* _TASK ITEM_
Copy out once more, exactly, the line with "Task: Click the 'Confirm" and all the lines after it, up to the last line of the data.

* _RECORDS FOR THIS TASK_
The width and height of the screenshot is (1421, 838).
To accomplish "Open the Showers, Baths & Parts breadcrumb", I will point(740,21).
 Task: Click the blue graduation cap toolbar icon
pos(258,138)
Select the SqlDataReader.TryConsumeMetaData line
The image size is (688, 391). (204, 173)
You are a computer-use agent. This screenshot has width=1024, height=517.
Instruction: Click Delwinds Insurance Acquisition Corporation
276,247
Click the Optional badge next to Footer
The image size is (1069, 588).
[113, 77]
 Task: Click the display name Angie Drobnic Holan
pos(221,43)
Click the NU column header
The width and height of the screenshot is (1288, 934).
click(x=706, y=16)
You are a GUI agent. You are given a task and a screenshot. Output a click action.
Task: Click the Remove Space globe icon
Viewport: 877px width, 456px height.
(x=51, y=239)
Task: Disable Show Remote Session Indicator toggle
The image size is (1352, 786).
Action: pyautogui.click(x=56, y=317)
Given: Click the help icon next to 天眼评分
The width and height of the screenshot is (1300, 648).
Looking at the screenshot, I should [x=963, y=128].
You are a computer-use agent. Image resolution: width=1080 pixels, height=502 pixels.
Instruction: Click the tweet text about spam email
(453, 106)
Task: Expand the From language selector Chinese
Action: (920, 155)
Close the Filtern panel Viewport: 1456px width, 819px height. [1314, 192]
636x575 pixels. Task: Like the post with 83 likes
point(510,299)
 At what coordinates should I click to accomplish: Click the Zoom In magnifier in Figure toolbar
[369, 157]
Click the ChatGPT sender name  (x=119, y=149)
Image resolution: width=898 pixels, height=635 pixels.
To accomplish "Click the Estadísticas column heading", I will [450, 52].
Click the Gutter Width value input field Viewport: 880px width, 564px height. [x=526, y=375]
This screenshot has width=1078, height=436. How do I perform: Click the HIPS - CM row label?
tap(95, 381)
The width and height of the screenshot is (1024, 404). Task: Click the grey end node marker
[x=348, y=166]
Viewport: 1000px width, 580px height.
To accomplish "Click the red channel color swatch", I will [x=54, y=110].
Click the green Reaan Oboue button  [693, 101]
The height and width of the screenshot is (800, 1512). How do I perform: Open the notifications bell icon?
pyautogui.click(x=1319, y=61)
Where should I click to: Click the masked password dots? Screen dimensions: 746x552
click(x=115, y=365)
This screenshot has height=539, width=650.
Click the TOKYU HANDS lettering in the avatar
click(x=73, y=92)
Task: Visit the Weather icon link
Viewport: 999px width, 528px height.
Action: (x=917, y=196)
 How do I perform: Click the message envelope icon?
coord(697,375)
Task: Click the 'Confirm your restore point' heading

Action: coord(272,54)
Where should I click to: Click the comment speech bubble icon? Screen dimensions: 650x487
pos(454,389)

* _RESULT_
Task: Click the 'Confirm your restore point' heading

Action: coord(272,54)
Where should I click to: Click the comment speech bubble icon? Screen dimensions: 650x487
pos(454,389)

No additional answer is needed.